Our real-time monitoring system detected the first error at 4:01PM UTC and immediately sent alerts to our internal communication channels. By 4:02PM UTC, our System Administrators were already investigating the issue.

Root Cause

We have completed the investigation with our cloud service provider. We have identified an inconsistency in the db connection pooling service that may happen during some special backup tasks. We have now in place a different way to connect to the DB which will avoid any problems in the future during similar operations.

Mitigation and resolution

Between 4:05PM UTC 4:20PM UTC the Team attempted a few restarts of the affected runtime environment. This ended up with a partial mitigation of the issue. After that, they realized they needed to take a more aggressive approach, which led to a cold restart of the runtime environment and killing all database processes. By 4:30PM UTC all API calls stopped receiving errors and after another 15 minutes the Team deemed the incident as resolved.
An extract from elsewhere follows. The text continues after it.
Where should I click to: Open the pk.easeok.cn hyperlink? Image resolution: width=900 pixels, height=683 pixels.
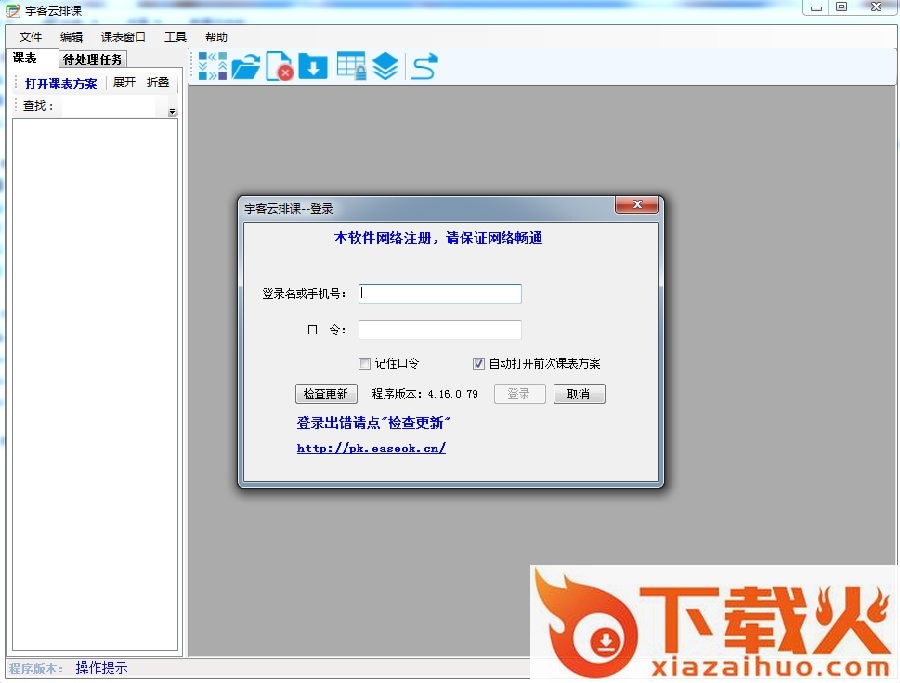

Corrective and Preventative Measures

During the post-mortem analysis we found and tested a procedure that allows us to repeat the same DB activity without any errors.

Posted Jan 19, 2023 - 14:51 CET

Resolved

The issue can be considered as completely resolved.

Posted Jan 17, 2023 - 17:45 CET

Monitoring

Fix has been deployed and services' behavior is going back to normal. We are keeping the status monitored until complete recovery from the issue.

Posted Jan 17, 2023 - 17:31 CET

Identified

The issue has been identified, a fix is currently being implemented on the backend infrastructure.

Posted Jan 17, 2023 - 17:20 CET

Investigating

An issue generated on one of our backend cloud infrastructure components impacted our Core API and Dashboard environment. We are currently working to restore normal service functionality.

Posted Jan 17, 2023 - 17:02 CET

This incident affected: Commerce API and Dashboard.